Sob a influência pessoal do diretor, também temos a reprodução do ambiente doméstico estadunidense típico dos anos 50. Como exemplo, podemos incluir parte da mobília, as roupas e o corte de cabelo de Hunter, na altura dos ombros com franja, compulsivamente alinhados pela personagem, que seria numa cena mais a frente, alvo de crítica por parte da mãe de Richie. Assim, por esse caminho, temos dois elementos que se destacam e marcam a personagem: a evolução da sua compulsividade e sua subserviência à família do marido que nitidamente a desvaloriza.

Ainda sobre o clima dos anos 50, existe uma referência nostálgica à chamada era de ouro dos Estados Unidos, época do American Dream. O significado disso, por um lado, passa pela posição social de gênero onde a esposa deve ser a dona de casa exemplar, a despeito da pouca margem e autonomia para tal; por outro, é destacar o sucesso e a prosperidade da família do marido, que por sua vez, tenciona adaptabilidade de Hunter àquele meio bem sucedido e estruturado, completamente oposto ao seu.

A fotografia do filme também consegue transmitir toda atmosfera que envolve a compulsão, a submissão e o desejo de controle e organização de Hunter. Os ângulos e os enquadramentos das cenas puderam reforçar a ideia de inferioridade da personagem. Destaco o uso das cores. Roupas, paredes e alguns móveis em tons pastéis, enquanto sofá, cortina e batom vermelhos, assim como o sangue da própria personagem, constroem uma metáfora do processo de ingerir para digerir, de um dentro e fora, intercambiados pela busca obsessiva e dolorosa de estar no controle, sempre frustrada, de Hunter.

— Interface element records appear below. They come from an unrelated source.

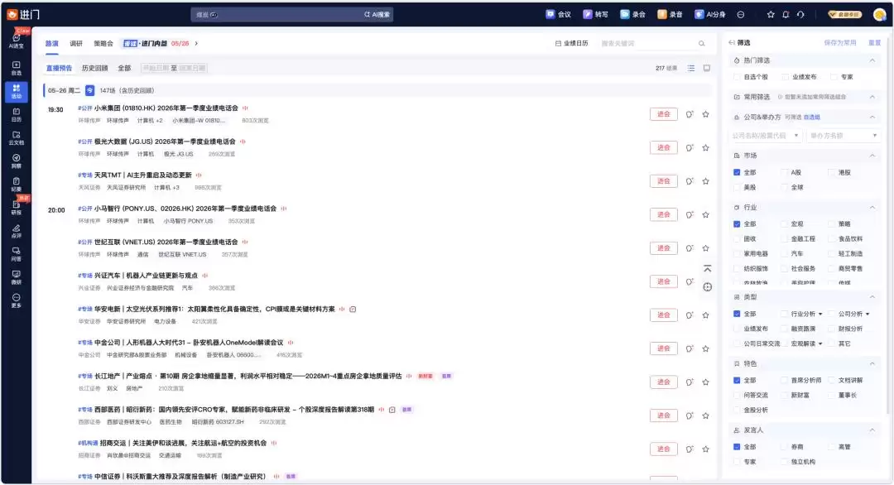Select the 历史回顾 tab

pos(94,68)
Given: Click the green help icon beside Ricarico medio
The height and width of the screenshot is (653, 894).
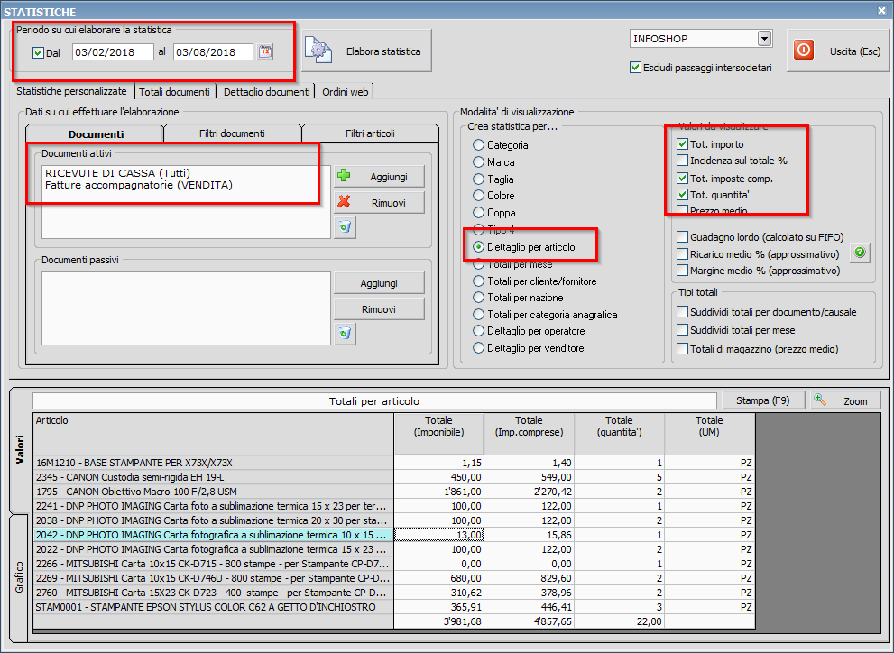Looking at the screenshot, I should (x=860, y=253).
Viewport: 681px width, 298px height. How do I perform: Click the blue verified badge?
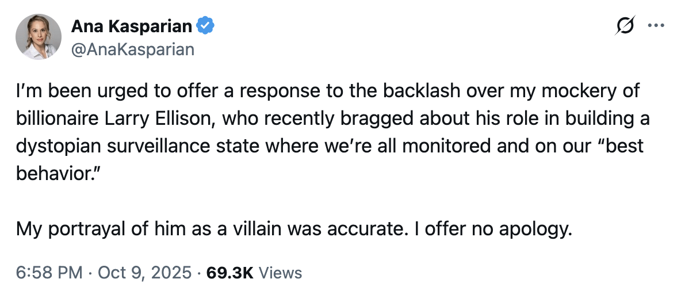click(206, 26)
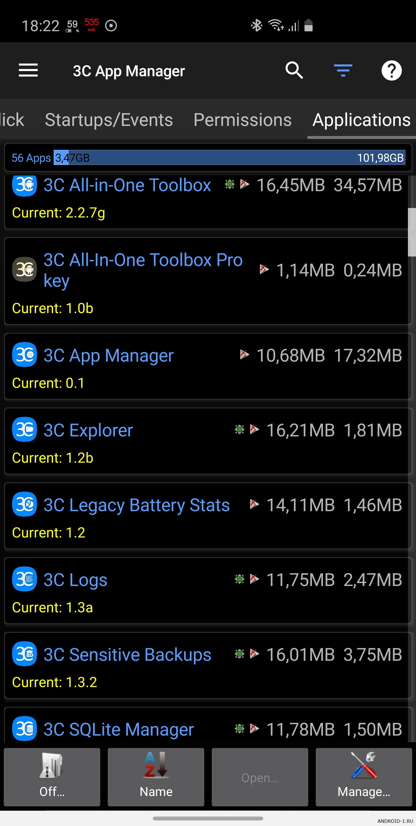Click the list scrollbar thumb
The width and height of the screenshot is (416, 826).
tap(412, 232)
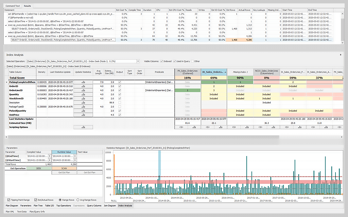Select the Avg Range Rows radio button

pyautogui.click(x=78, y=200)
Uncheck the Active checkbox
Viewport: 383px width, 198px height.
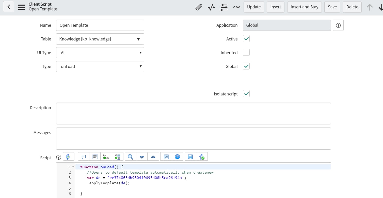[x=246, y=39]
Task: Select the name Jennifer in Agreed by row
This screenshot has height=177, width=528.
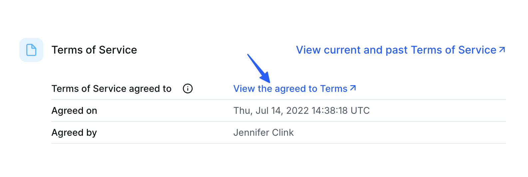Action: point(251,132)
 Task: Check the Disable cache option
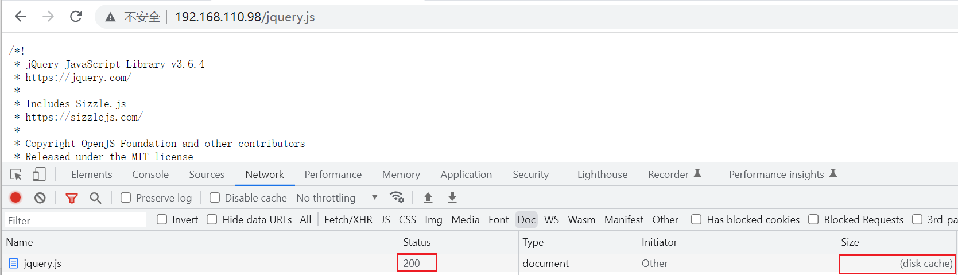pos(215,198)
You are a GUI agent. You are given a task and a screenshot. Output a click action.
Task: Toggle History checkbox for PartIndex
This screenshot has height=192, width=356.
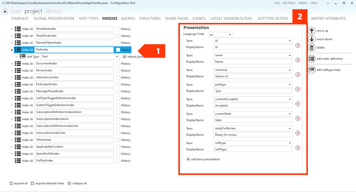pos(118,50)
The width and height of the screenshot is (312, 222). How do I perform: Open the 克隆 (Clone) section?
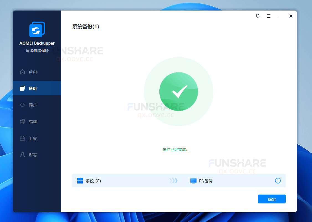32,121
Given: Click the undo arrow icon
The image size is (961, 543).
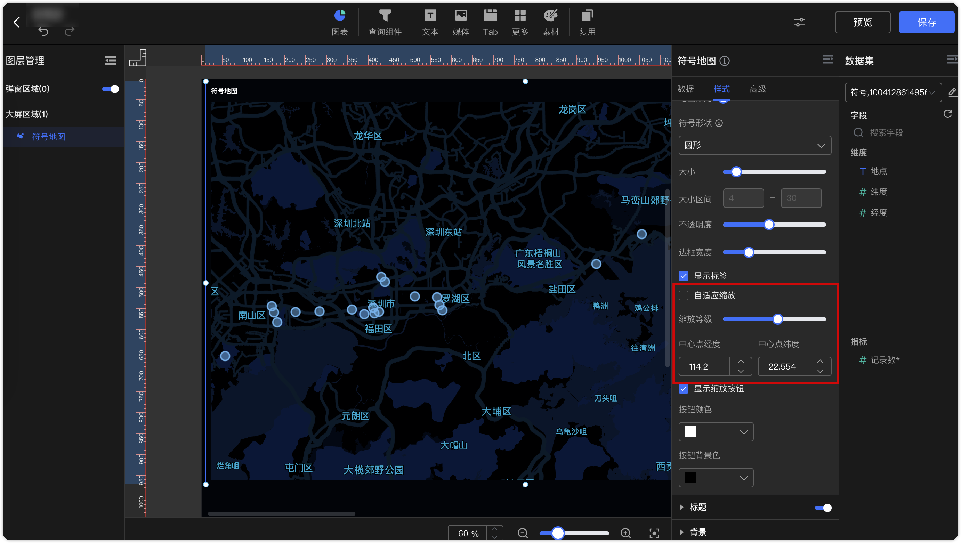Looking at the screenshot, I should coord(43,32).
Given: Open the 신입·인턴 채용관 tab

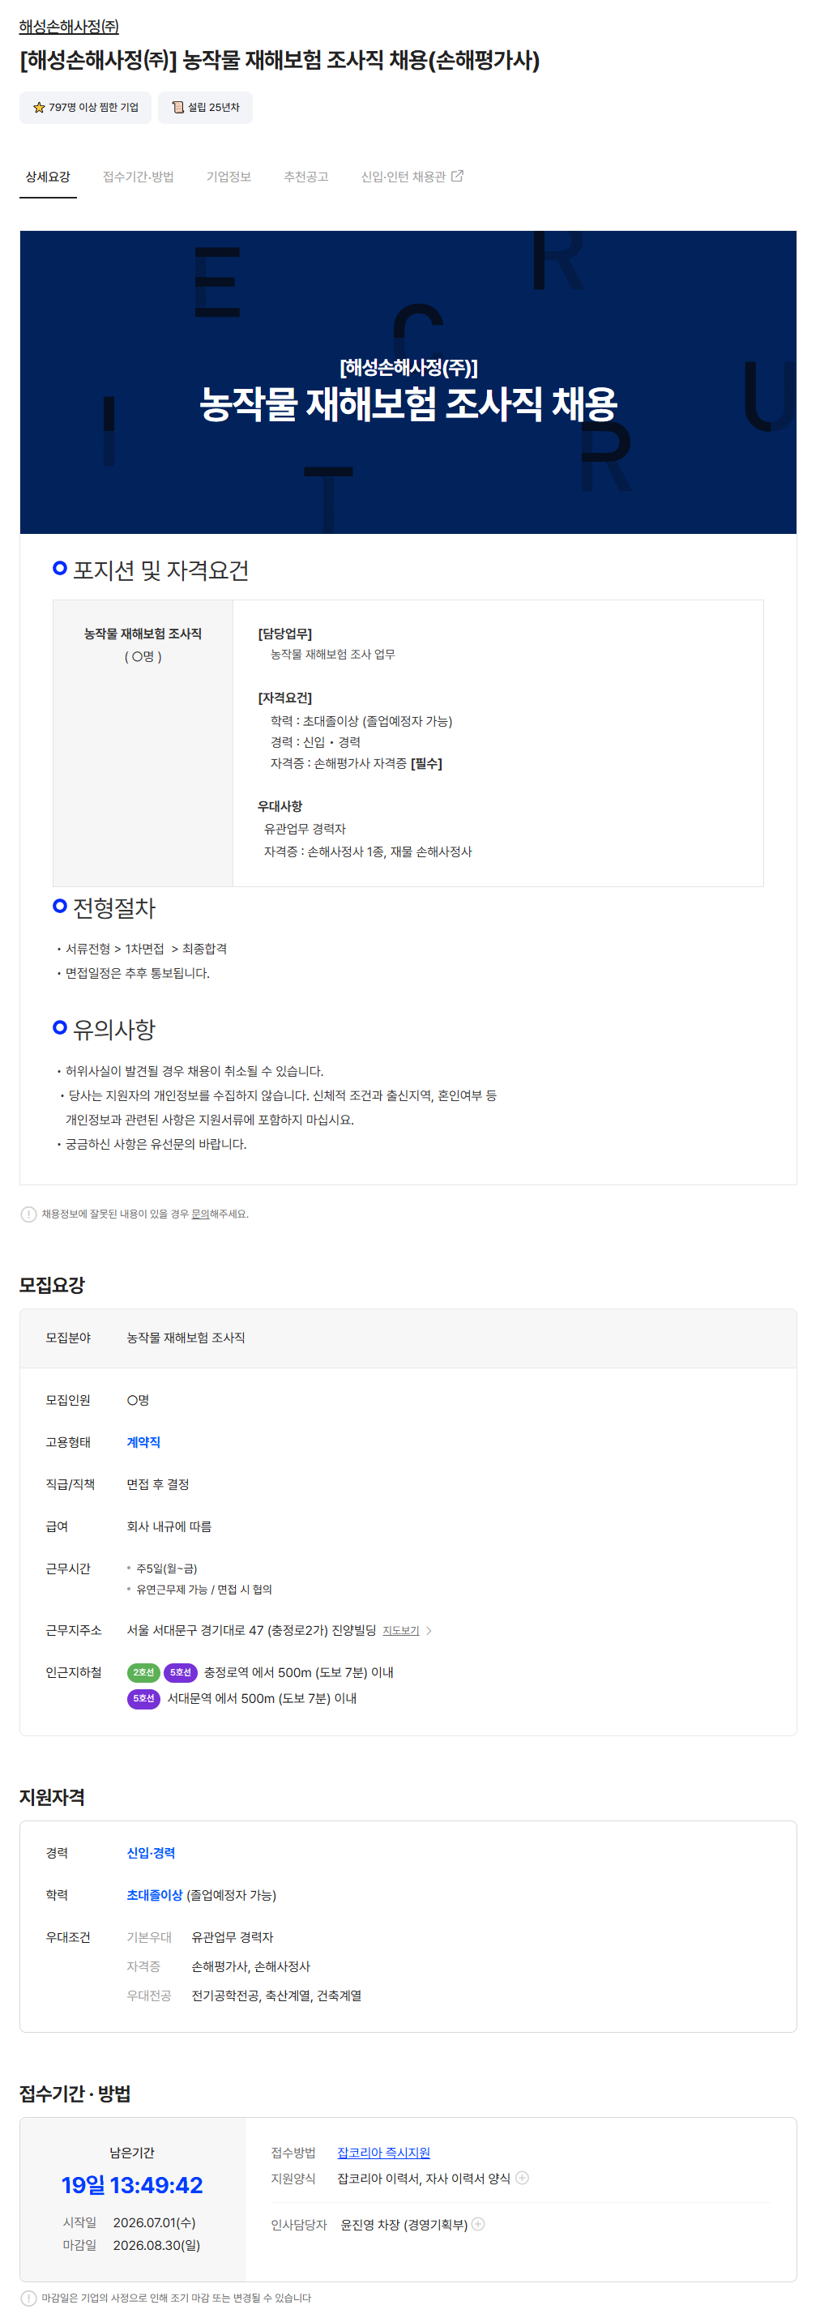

O filme é conceitualmente muito bem elaborado e sua temática, pouco convencional, faz com que não se torne previsível. Porém, essas mesmas características podem afastar o grande público, assim como a forma com que o tempo é usado para apresentar as relações que envolvem o comportamento obsessivo de engolir objetos e o passado sombrio da personagem. Dessa maneira, lentamente, cerca de dois terços do tempo, o início e boa parte do filme, foram dedicados à descoberta e ao próprio reforçamento do comportamento compulsivo de engolir e colecionar os objetos, que são postos por ela, para fora do seu corpo. A condição da personagem é chamada de Alotriofagia ou Síndrome de Pica, pode começar muito cedo e pode passar como sendo apenas uma curiosidade infantil. Mas o comportamento de engolir objetos sem valor nutricional e muitas vezes nocivos à saúde, pode ser comum em pessoas que apresentam algum transtorno psicológico como depressão, ansiedade ou que façam uso de certas drogas e ainda pode se apresentar em pessoas com deficiência de ferro e de zinco no organismo. Para identificação da doença é importante estar atendo a duas características: a pessoa deve sentir forte impulso por ingerir objetos há pelo menos 30 dias e ter idade suficiente para ter consciência dos seus atos, inclusive de que a ingesta desses objetos podem lhe causar algum dano. Assim de volta, algumas cenas do distúrbio são fortes e se distribuem o longo do filme. Contudo, o desenlace pareceu-me demasiado acelerado e desproporcionalmente curto, mas sem que isso comprometesse a conclusão da trama. É um ótimo filme para psicólogos e estudantes de Psicologia, assim como pessoas que tenham interesse pela área e principalmente pelo estudo ou vivência do comportamento obsessivo em seus mais diversos tipos e graus de evolução.